Le rapport avec Solmania ? Double ! De un : la musique seventies prog. et affiliée trône encore (on ne saura jamais pourquoi), en monarque bouffi qu'elle est, au sommet des références nippones. De deux : le premier titre de Trembling Tongues porte le titre du disque où les Pink Floyd se sont transformé en une véritable industrie à planer. Hasard me direz vous ? Pas sûr. La question serait plutôt : hommage ou ironie ? Difficile de savoir. Vous savez, à l'autre bout de la terre, on a beau avoir des guitares et des ordinateurs comme tout le monde, quand on a la tête en bas, on ne perçoit pas les choses comme tout le monde.
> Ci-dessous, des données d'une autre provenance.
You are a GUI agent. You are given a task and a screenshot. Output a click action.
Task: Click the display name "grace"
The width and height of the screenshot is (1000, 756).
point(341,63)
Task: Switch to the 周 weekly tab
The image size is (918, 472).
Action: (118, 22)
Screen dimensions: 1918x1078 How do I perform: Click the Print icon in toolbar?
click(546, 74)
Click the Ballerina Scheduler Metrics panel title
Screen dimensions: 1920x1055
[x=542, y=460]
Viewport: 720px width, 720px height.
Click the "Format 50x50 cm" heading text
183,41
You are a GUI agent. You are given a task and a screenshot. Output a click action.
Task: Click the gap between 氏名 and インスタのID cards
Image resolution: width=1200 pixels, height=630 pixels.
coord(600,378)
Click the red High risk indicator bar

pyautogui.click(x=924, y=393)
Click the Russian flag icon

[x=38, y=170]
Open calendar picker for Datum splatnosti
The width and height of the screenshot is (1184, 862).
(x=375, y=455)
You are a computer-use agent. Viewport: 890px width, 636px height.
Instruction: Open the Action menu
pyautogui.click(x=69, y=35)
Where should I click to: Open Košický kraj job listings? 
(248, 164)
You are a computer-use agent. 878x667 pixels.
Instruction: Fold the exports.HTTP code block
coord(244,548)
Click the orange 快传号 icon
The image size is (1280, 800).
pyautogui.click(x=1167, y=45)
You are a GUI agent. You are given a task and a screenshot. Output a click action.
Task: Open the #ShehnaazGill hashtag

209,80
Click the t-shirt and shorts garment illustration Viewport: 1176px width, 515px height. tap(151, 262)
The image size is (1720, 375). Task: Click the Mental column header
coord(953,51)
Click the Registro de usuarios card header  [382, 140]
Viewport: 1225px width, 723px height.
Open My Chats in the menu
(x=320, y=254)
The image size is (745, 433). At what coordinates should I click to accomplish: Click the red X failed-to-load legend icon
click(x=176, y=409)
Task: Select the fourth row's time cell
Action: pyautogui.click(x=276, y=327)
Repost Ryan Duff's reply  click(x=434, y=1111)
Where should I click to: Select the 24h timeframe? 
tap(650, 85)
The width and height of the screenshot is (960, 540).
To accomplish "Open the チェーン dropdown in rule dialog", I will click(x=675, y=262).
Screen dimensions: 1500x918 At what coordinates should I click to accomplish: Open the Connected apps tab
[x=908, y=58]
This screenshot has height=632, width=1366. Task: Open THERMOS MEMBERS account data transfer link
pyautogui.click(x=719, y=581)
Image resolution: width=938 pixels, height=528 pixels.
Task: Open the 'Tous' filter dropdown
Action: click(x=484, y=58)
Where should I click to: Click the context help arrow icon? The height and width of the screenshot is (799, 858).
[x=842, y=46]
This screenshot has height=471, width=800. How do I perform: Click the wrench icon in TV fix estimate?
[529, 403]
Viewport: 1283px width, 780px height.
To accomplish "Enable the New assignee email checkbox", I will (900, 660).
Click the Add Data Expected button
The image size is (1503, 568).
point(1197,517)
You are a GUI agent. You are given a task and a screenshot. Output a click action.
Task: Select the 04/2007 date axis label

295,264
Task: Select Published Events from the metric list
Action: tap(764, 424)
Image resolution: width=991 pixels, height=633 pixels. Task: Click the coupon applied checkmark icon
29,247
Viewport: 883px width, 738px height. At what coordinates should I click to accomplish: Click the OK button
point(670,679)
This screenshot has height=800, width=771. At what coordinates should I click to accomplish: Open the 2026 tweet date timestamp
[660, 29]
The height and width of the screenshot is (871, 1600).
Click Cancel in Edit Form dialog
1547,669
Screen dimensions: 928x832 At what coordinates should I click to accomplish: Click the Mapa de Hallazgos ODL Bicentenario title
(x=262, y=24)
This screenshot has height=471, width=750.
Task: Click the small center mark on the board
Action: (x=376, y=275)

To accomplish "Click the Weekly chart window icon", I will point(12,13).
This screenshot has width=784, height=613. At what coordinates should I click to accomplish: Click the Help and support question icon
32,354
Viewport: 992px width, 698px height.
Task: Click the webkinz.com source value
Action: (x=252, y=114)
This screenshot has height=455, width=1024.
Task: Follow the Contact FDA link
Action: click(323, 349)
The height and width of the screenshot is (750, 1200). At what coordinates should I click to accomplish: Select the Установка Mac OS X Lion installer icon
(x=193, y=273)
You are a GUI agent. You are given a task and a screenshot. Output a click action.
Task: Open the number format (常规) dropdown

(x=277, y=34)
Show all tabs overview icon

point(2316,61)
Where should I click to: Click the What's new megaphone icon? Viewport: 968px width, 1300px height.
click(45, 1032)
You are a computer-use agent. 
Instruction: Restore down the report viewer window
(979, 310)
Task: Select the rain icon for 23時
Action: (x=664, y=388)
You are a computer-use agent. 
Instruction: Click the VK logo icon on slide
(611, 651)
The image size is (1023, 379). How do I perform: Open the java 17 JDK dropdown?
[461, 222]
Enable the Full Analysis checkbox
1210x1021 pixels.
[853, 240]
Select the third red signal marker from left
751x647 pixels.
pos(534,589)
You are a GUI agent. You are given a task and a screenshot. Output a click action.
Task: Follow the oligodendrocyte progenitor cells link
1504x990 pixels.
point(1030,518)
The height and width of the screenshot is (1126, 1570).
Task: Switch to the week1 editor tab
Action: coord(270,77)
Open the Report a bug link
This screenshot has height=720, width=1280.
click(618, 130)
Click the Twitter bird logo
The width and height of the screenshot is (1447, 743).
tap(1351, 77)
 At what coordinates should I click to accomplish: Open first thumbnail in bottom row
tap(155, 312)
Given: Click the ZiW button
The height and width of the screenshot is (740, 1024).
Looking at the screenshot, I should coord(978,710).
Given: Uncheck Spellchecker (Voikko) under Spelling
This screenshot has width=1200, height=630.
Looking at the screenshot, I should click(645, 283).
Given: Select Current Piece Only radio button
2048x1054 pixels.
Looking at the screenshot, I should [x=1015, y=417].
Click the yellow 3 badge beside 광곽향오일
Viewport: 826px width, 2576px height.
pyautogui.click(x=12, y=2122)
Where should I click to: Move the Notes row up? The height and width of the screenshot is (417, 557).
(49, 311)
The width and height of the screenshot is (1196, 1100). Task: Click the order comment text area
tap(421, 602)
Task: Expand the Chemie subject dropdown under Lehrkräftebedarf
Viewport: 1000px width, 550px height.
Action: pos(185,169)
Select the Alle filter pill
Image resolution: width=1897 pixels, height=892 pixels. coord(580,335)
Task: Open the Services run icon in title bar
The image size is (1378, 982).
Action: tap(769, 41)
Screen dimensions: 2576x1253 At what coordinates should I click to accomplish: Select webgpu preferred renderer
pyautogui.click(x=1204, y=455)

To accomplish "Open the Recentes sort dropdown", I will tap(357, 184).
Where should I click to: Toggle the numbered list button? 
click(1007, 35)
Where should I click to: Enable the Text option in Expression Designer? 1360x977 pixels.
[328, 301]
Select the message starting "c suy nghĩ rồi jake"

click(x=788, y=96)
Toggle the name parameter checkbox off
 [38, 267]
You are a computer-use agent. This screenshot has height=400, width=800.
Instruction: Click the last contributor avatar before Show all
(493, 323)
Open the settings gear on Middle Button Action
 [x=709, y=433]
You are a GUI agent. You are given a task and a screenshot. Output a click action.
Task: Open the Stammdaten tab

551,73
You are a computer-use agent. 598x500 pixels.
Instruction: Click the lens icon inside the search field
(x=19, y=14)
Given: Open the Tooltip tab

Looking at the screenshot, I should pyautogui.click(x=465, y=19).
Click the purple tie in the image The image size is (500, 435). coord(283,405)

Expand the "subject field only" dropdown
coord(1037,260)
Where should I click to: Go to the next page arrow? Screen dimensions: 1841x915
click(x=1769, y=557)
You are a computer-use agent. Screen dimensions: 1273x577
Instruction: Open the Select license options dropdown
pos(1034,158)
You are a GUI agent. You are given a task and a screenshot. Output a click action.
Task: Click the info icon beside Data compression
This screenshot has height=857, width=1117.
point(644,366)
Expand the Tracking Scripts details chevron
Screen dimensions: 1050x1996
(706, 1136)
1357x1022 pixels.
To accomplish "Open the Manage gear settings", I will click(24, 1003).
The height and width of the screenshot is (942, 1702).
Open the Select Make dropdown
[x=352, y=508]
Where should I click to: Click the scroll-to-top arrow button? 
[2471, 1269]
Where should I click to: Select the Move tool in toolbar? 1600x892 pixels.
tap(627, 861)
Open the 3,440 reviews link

Combien de japonais, en se réclamant progressif, oublient d'être lourd et ridiculement pédant jusqu'à en devenir délicieusement punk ? Car Trembling Tongues est un disque de punk bétonné. Du punk sans uniforme ni crête, mais un véritable brûlot qui emmène le rock la où il tremblait de pénétrer. Pas de lignes de basse tressautantes ni de batterie autiste qui ponctueraient une chanson balisée. Solmania c'est de l'impro, mais qui garderait du punk son côté mal éduqué. Masahiko Ohno, c'est l'expressionnisme abstrait de la guitare et pourtant, il est loin de la scène improvisée anglo-européenne, trop intello, pas plus qu'il ne se rapproche du Downtown new-yorkais trop branchouille. Epaulé par Katsumi Susahara, guitariste hardcore, c'est du son brut de décoffrage qui sort de chez Alchemy, le label de Jojo Hiroshige, où les galettes fleurent bon le gras et la sauce. Gras comme cette fausse langue de Rolling Sones qui décore le coin inférieur de la pochette. Blason d'un certain Rock'n'Roll, cette icône ambiguë a désigné selon les périodes un style poisseux, un accent gouailleur et un vieux jean moule-boules comme il a pu, par la suite être symbole de tiroir caisse. Gageons que l'hommage est sincère et qu'il salue la bonne période du cockney lippu, oubliant pudiquement la seconde période. Et tant pis si Sister Morphine s'est changée en Sister Distorsion,ce que l'imagerie Sex, Drugs'n'Rock'n'Roll a perdu, la musique de Solmania a su le récupérer.
A l'intérieur de la pochette -très soignée par Masahiko Ohno qui designe la plupart des pochettes Alchemy, sont remerciés Noseyama Youki (de Diesel Guitar) ou Jojo. L'internationale de la guitare noise se constitue peu à peu. Certes par rapport aux bidouilleurs électroniques, le lien symbolique avec la société moderne est moins fort : pas de récupération ou de détournement de sons, pas de tortures de circuits imprimés…Mais ici, le son est cathartique et ouvre la porte à tous les (sains) débordements : le cri vient même épauler les deux guitares là où elles risqueraient de s'essouffler (Pushpin Gum). Le poids du monde moderne n'est plus traduit mais il est littéralement ex-primé. Cette noise qui vient taquiner le rock sur son terrain, libère la puissance de dix bon amplis Marshall, les empêchant par là de tomber aux mains de vieux babas égarés ou de punks apprivoisés.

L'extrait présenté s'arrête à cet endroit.